> **ASSIGNMENT**:
In the entries below, copy only the lines from the one that contains "You are a computer-use" through the last line, exactly, and omit any pictures.

> **RAW DATA**:

*** Block opens ***

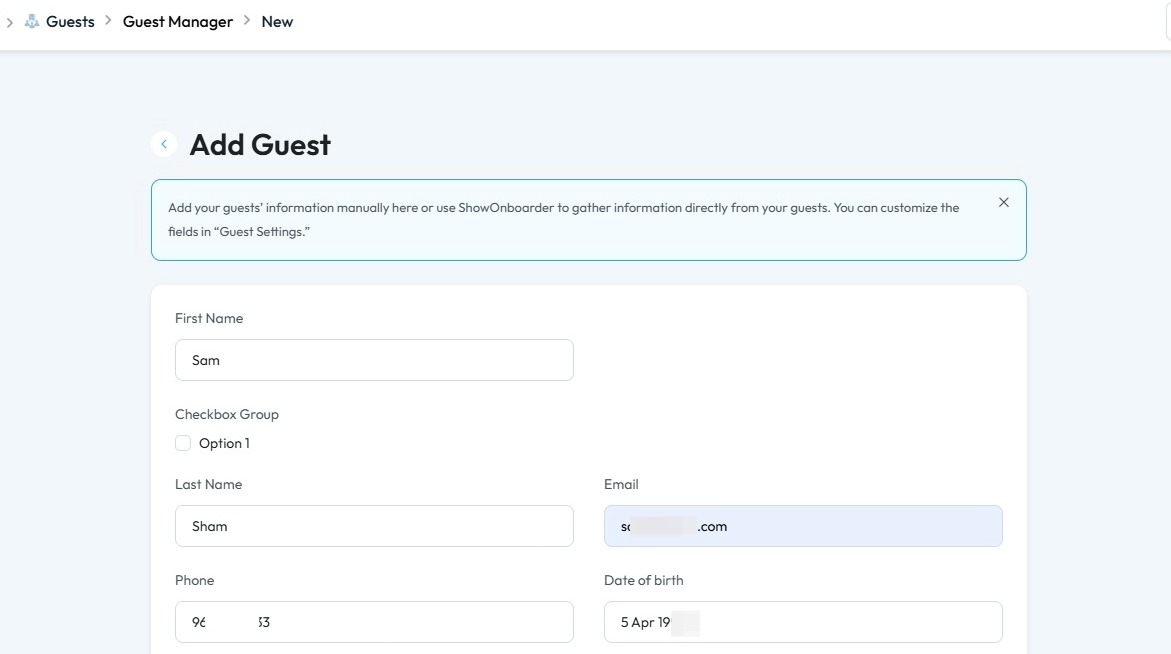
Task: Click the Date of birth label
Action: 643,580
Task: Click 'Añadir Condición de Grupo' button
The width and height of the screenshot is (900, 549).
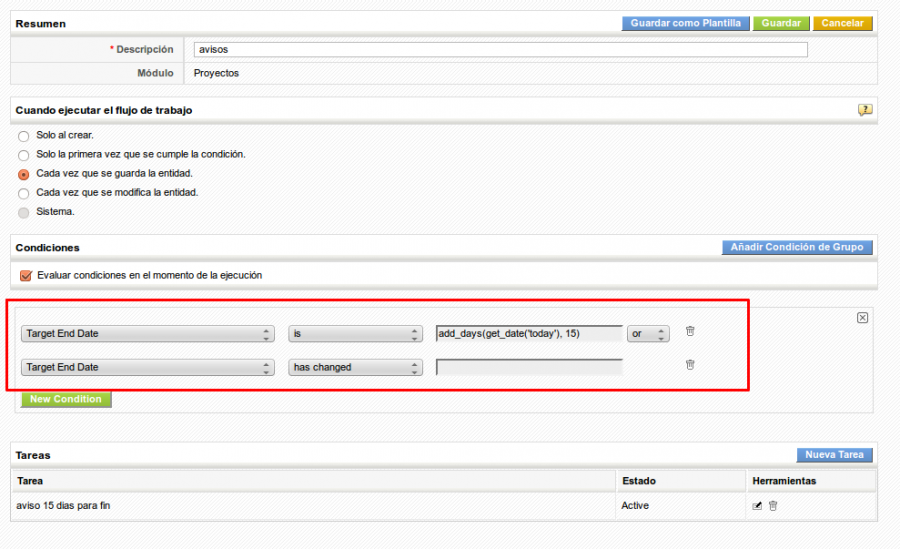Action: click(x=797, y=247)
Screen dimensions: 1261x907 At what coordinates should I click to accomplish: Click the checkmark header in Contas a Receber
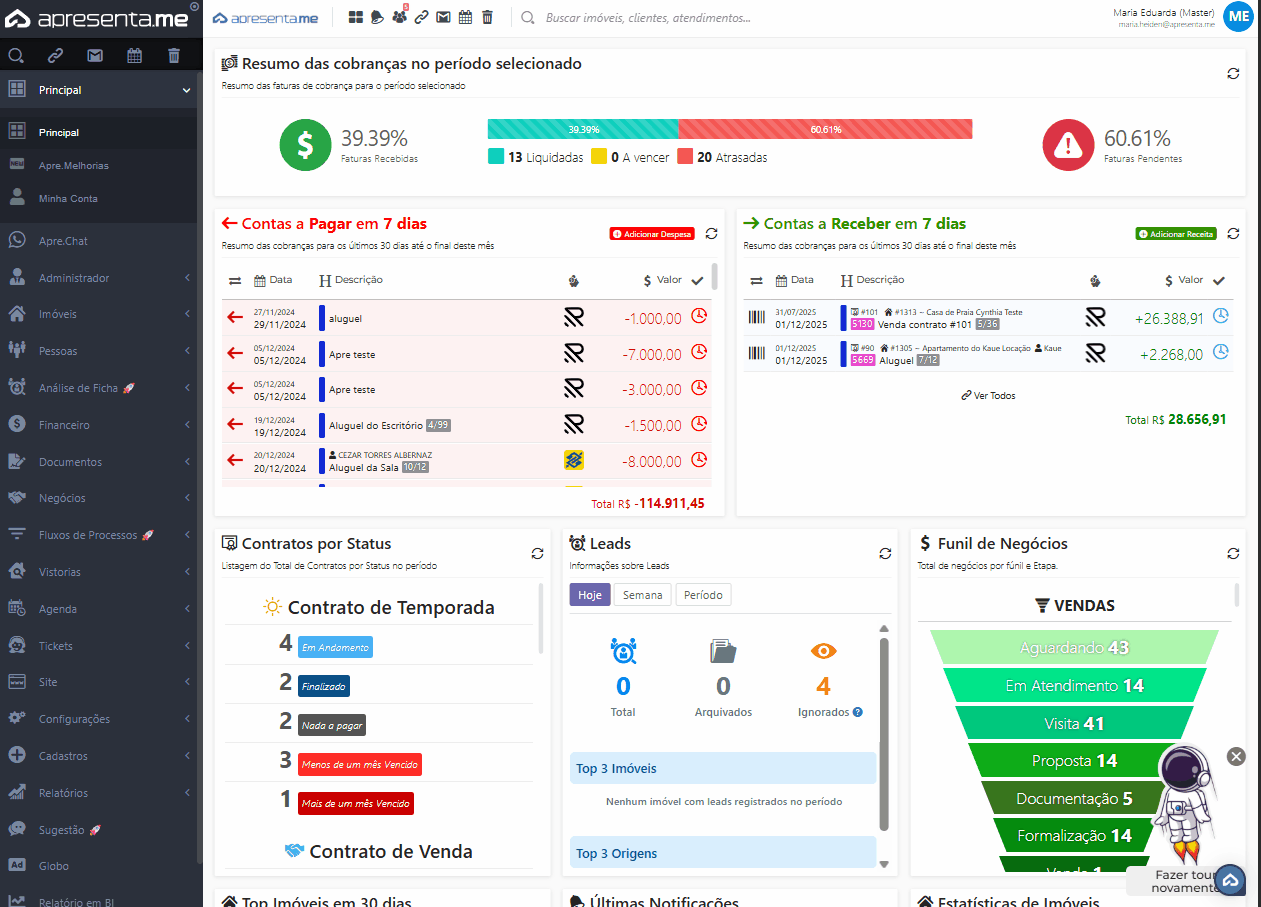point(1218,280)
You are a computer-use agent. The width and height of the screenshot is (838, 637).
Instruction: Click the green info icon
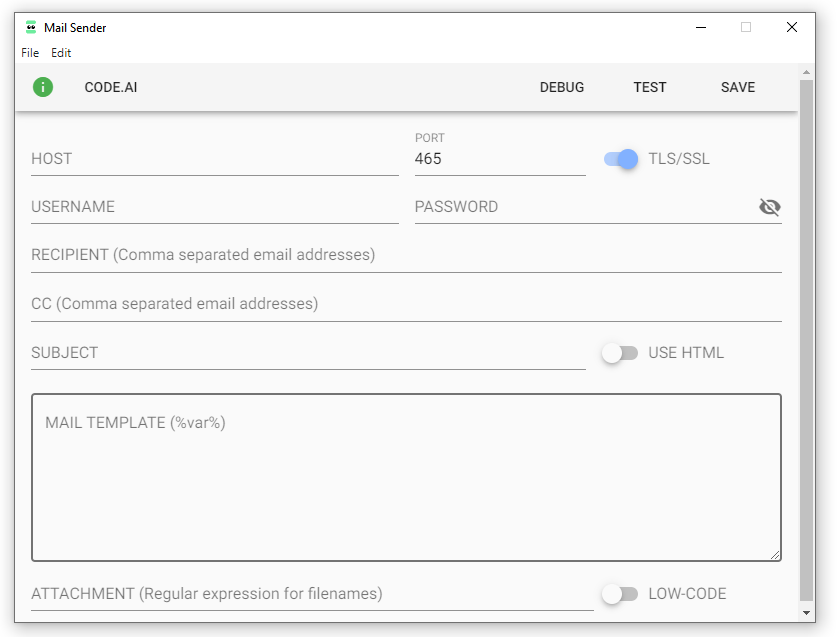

*** Block closes ***

> **THE ANSWER**:
You are a computer-use agent. The width and height of the screenshot is (838, 637).
Instruction: Click the green info icon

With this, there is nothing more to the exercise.